Repetição

Queridas Senhoras,

outra vez domingo. Na semana que passou, por coincidência, duas pessoas que admiro falaram de repetição, algo que valorizo muito. Achei que talvez fosse um sinal e poderia escrever sobre isso. Na crónica do Expresso («Lidar com a repetição», 7/11), Tolentino Mendonça fala de «uma categoria com a qual nos precisamos de reconciliar e da qual temos muito a aprender». Cita o filósofo dinamarquês Kierkegaard para quem «a repetição é a chave que explica a nossa existência», não como mero retorno do passado, mas como a possibilidade de alcançar novos estádios de aperfeiçoamento e progresso.

Na entrevista a Inês Meneses, Miguel Esteves Cardoso fala do «ódio à novidade», que vem de acontecerem coisas más, principalmente à medida que envelhecemos, como doenças, acidentes (ou pandemias). Quando esse tipo de coisas acontece, tudo o que se deseja é a repetição absoluta e infalível dos dias bons. Acordar bem-disposto, ver a manhã, pensar o que vai ser o almoço, almoçar (grande ênfase neste tópico). Fazer sempre a mesma coisa, sempre a mesma maravilha. Um dia bom, para o MEC, é desejar que o dia seguinte seja exactamente igual ao que passou.

Não sei se tenho um problema, mas fico muito mais descansada depois de ouvir o MEC. É que acontece-me muitas vezes ter saudades dos dias que passaram. Não apenas dos dias longínquos, mas um dia do mês passado, quando fomos passear, ou até da semana anterior, porque estava um tempo maravilhoso, o ar cheirava bem, e pode não voltar a ser assim. Porque o clima não se repete e as outras condições também não. Alguém pode adoecer, alguém vai ter uma chatice qualquer e por isso não vai estar tão descontraído como daquela vez.
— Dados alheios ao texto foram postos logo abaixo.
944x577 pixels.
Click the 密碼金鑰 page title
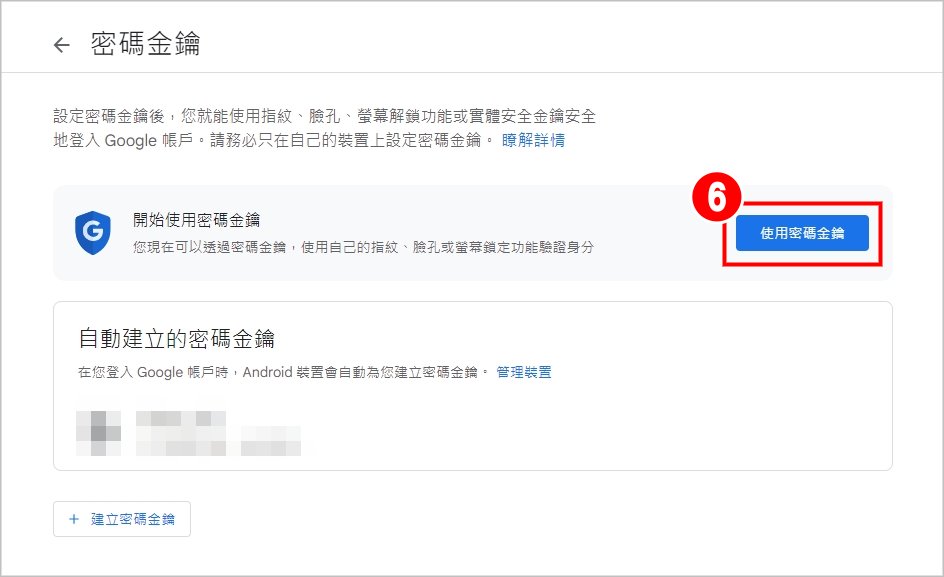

O mais parecido que descobri com o segredo da felicidade é fazer exactamente as mesmas coisas, da mesma maneira, tentando repetir momentos perfeitos. É mais difícil quando envolve outras pessoas porque não controlamos como os outros se sentem e agem. É mais fácil quando depende só de nós e das condições físicas. Por isso custa-me tanto perder uma manhã luminosa, e não gosto de noitadas por causa disso, porque me fazem perder as manhãs.

O quotidiano e as rotinas estruturam os meus dias e sem isso sinto-me perdida. Este ano fui fazendo sucessivos ajustes à rotina, conforme as regras e as limitações em vigor, porque sei que isso é imprescindível para funcionar. Ao ler esta semana um livro recomendado pelo clube de poesia que a minha filha começou a frequentar (Cartas a um Jovem Poeta de Rainer Maria Rilke), uma passagem teve especial ressonância. Não escrevo poesia, mas preciso de inspiração diária no meu quotidiano. Essa inspiração vem maioritariamente dos passeios a pé. Isso é primordial.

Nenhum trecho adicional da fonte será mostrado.